365 504 at King's Lynn
365504 at King's Lynn. Canon A-1 and Canon FD 28mm f/2.8, 15 seconds at f/9.5.

Grain

Wonderful. If you want super-clean low-ISO shots, shoot any digital camera; film is film and it has grain. I like the look of film grain; unlike digital noise, it's primary luminance noise (small variations in brightness), not the chroma noise (think coloured speckles) that you get from digital at high ISOs.

Because of the nature of film grain, there's no comparison to make to the boring digital high-ISO test shots you'll get on "photography" websites, but let's play that game anyway. Here's a 100% crop of a 3000x2000 scan from the top left hand corner of the unsharpened version of the above train picture:

Grain on Kodak Ektar 100

Pleasant, but even this is unfair to Ektar; of course if you shoot black emptiness on film you're going to see grain. For real photography with textures, grain is just visible enough to be pleasant at any sensible enlargement.

Remember, that's on 35mm film. Shoot medium-format 120 film in a Kiev 88 and the grain will be about half as visible at any given enlargement. Shoot it in 4x5 and you'll need to blow it up to billboard size and stare at it from 6 feet away before you notice any grain.

Contrast

Natural. Actually, I like pulling a stop or so of contrast out of my Ektar scans, when I'm not feeling lazy. I've seen people saying that this has a look like digital in the shadows, in that it picks up a lot of detail where film usually does not. They're right to some degree, hence the minimal post-processing I do to push dark shadows back to where they should be.

Stumps in the River Ouse
Stumps. Canon T90 and Canon FD 28mm f/2.8 shooting Kodak Ektar 100.

Formats

Originally only 35mm, you can now get it in 120, 4x5, and 8x10, yee-haw! Wait around and I'm sure it's going to come out in APS just for the serious pros out there.

It was strange, watching the media proclaim the final death of film as Kodachrome was retired at the end of 2010. Meanwhile, the manufacturer of Kodachrome came out with a multiple-award-winning colour negative film that everyone loved so much that they couldn't make enough of it in enough formats.

Reciprocity failure

Kodak says that it requires no exposure compensation for exposures up to 1 second, and to "make tests under your conditions" for anything longer. That's nice, but not always possible.

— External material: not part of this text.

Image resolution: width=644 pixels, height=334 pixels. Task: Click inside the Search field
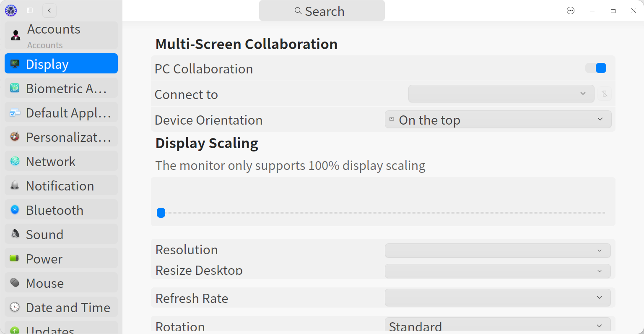[x=322, y=11]
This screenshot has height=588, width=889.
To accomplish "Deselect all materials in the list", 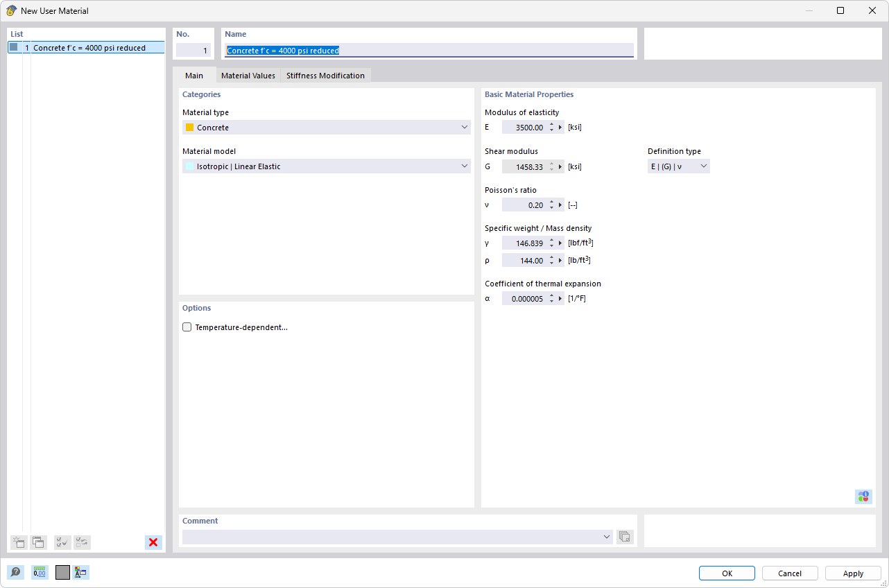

Astrophotographers report cyan and green colour shifts for the very long exposures they use. I'm not an astrophotographer, but here's some actual exposures I've used for urban night photography. Remember, because it's colour negative film, I tend towards overexposure; these may not necessarily be the most accurate exposure times, but they work fine for me.

Exposure latitude

Kodak rates Ektar 100 as being tolerant of two stops of overexposure and one stop of underexposure. Pffffft:

Fence
Fence. Kiev 88 and probably the Mir-26B 45mm f/3.5 shooting Kodak Ektar 100.

The above shot was at least two stops underexposed. I'd just swapped from a back loaded with ASA 400 black-and-white film and I forgot to adjust the ASA dial on the TTL metering prism and so I shot this at ASA 400! Oops, two stops underexposed, even if you believe the meter!

What's more fun than that is that I was using it at the ASA 400 setting; my Kiev's TTL prism is horrendously inaccurate. Under those lighting conditions, ASA 400 is probably closer to ASA 800, which would make this closer to three stops underexposed. There's a little bit of a blue shift there, and it's picked up some (pleasant) amount of contrast, but it hasn't ruined the shot, by any means. I wouldn't lose sleep if I accidentally shot a roll of this at a couple of stops underexposed.

Don't take my word for it; here is a guy who accidentally shot a roll at ASA 1600 (four stops underexposed), developed it at ASA 100, and was still able to recover a reasonable amount of detail in post-processing. Crazy!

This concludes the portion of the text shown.